The Category 4 hurricane, which hit the Caribbean country on Oct. 4, “wiped out 80 percent of crops, drowned most livestock, destroyed critical infrastructure and decimated the country’s breadbasket,” according to a statement from Oxfam earlier this month.
The destruction has driven up the cost of many locally grown foods like peas, bananas, limes and avocados at perhaps the worst possible time of year.
“November was supposed to be the harvest time, so you can imagine the devastation at that point,” Dominique Févry-Gilliand of Oxfam’s Haiti team, said in an interview with Humanosphere. “Also, normally the first harvest of the year is actually January and February. And since all the crops have been destroyed, there’s not going to be much to harvest.”
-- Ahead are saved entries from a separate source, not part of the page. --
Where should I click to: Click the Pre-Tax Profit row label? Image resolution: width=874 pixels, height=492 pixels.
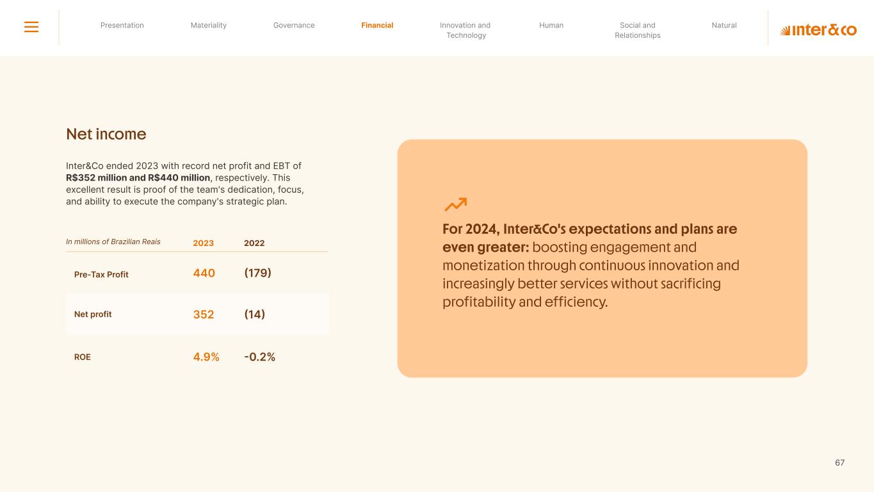tap(101, 275)
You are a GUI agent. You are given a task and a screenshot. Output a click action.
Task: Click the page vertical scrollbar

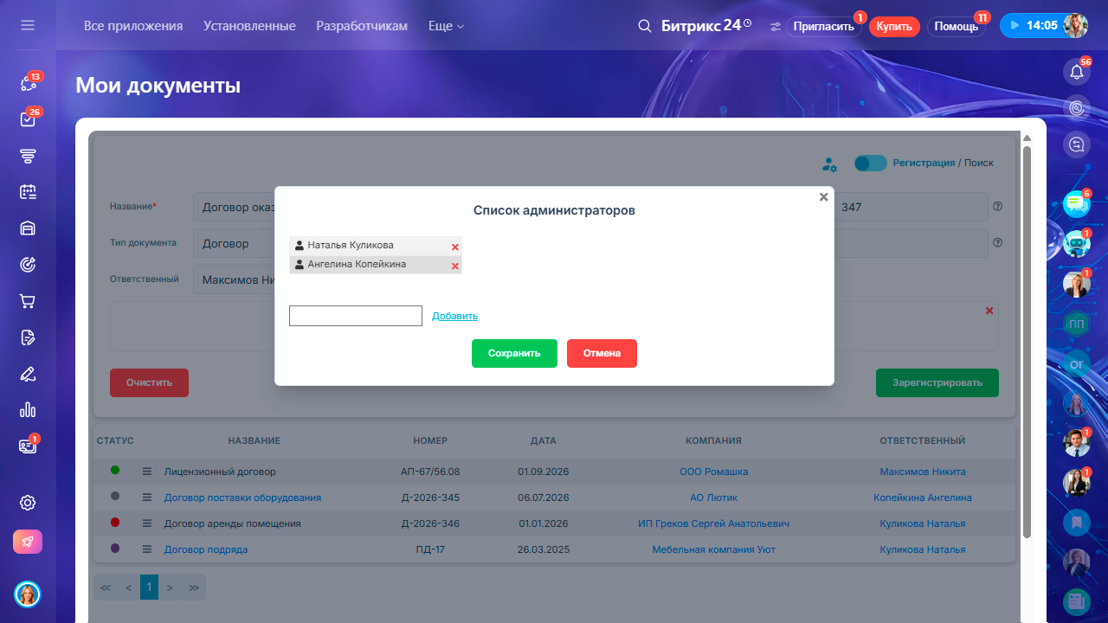pyautogui.click(x=1027, y=342)
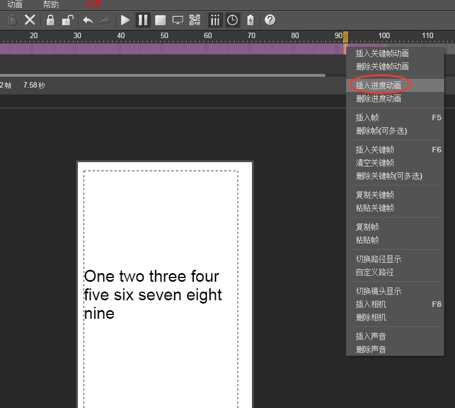This screenshot has width=455, height=408.
Task: Pause the animation playback
Action: tap(143, 20)
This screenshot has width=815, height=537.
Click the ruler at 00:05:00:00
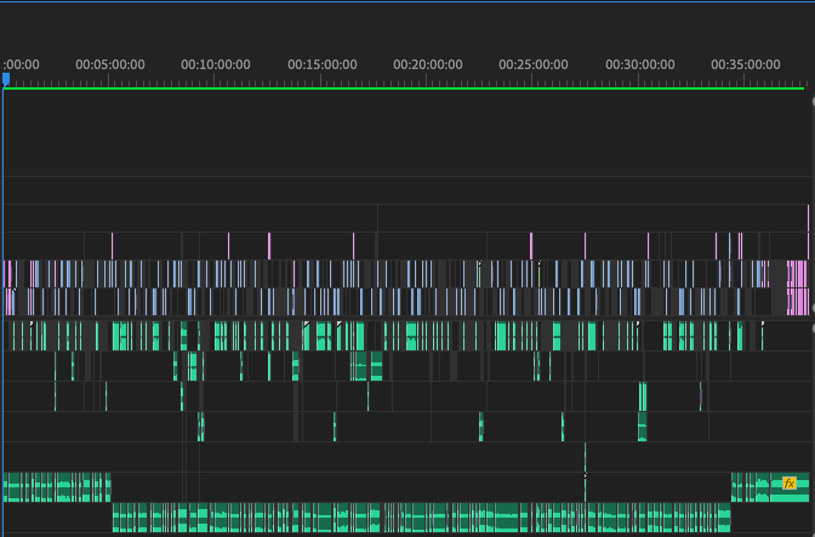(109, 80)
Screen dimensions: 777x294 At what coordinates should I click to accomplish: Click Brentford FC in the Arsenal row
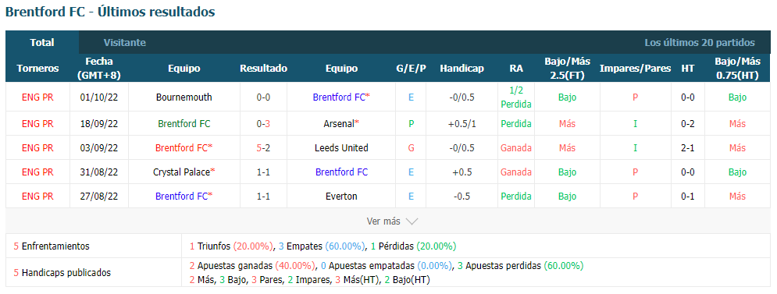184,124
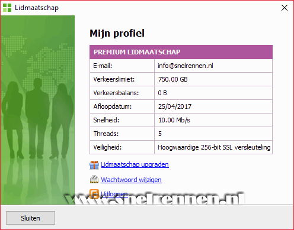Select the email value info@snelrennen.nl
This screenshot has height=230, width=294.
(186, 66)
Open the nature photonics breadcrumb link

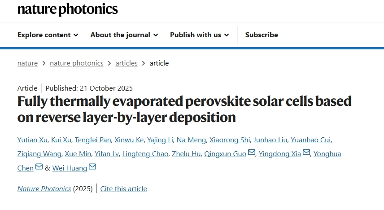(77, 63)
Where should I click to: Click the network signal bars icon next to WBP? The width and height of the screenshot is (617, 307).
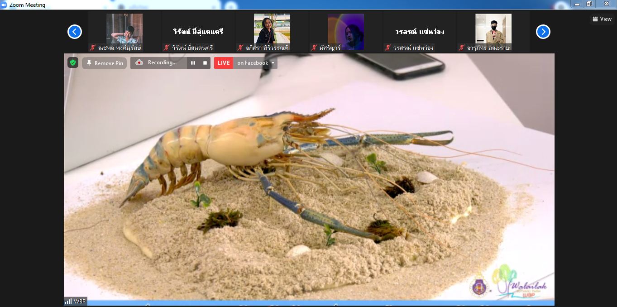point(68,301)
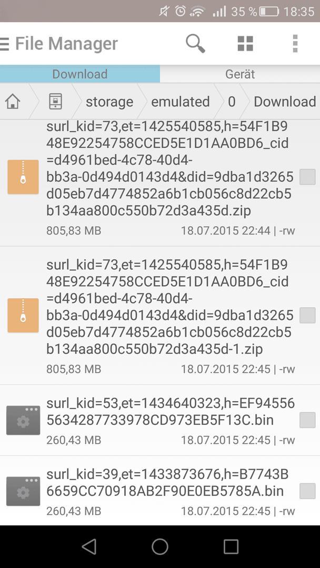320x568 pixels.
Task: Switch to grid view icon
Action: click(245, 44)
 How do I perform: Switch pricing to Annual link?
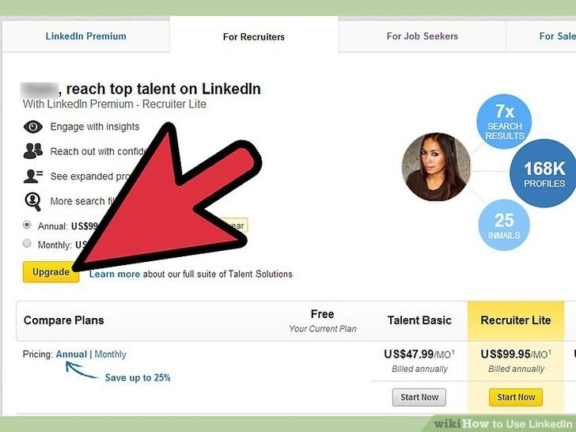[71, 354]
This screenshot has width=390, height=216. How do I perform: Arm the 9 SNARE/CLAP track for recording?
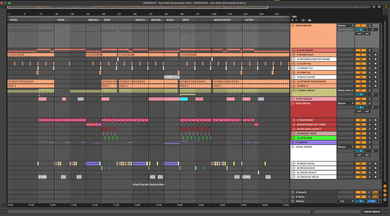pos(375,55)
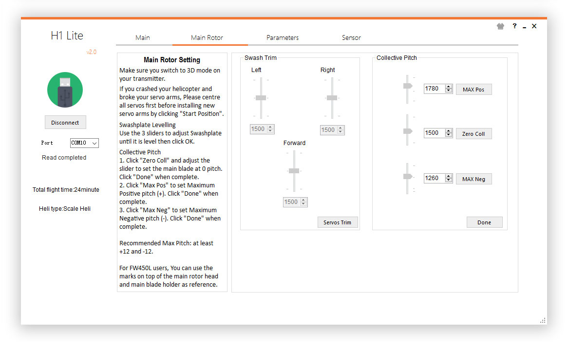
Task: Increase the MAX Neg spinner value
Action: point(449,176)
One third of poor households’ income comes from the sale of crops and small livestock. These are households that were already struggling to cope with the worst drought Haiti has seen in 15 years. Now, aid groups warn that some of the most poor are almost completely reliant of short-term relief for food, clean water and other basic necessities.
According to an emergency food security assessment by the U.N. Office for the Coordination of Humanitarian Affairs (OCHA), 806,000 people needed urgent food aid immediately after the hurricane.
Since the initial response, aid groups have distributed seeds to 16,000 households to replant lost crops. Two rounds off food distribution reached 1.1 million people. And in the hard-hit areas of Sud and Grand’Anse, the number of people receiving enough food is increasing.
The U.N. has requested $139 million from donor countries for these efforts, but Oxfam warned that the massive aid package remains 38 percent underfunded. The Haitian government and U.N. have also made a Flash Appeal for $21 million to provide food assistance to 800,000 people over three months, but they are 44 percent short of the goal.
Aid workers say reaching these funding goals quickly is critical to stopping the worst food crisis Haiti has seen in recent history. Even the 7.0 magnitude earthquake of 2010 – which hit Haiti’s capital of Port-au-Prince, killing hundreds of thousands of people – did not devastate such a large swath of the country’s breadbasket.
But even if the effort is fully funded, aid workers say it will take years for Haiti to recover. For longer-term relief, humanitarian organizations are calling on donors to fund the U.N.’s cholera response, which proposes building water and sanitation infrastructure over the next 10 to 15 years, as well as efforts toward reforestation, adapting to climate change and disaster mitigation.
Oxfam is one of several organizations also working to restore Haitians’ livelihoods by distributing seeds and improving access to microfinances, said Févry-Gilliand, “so that the economy can grow again … and so they can start their lives again.”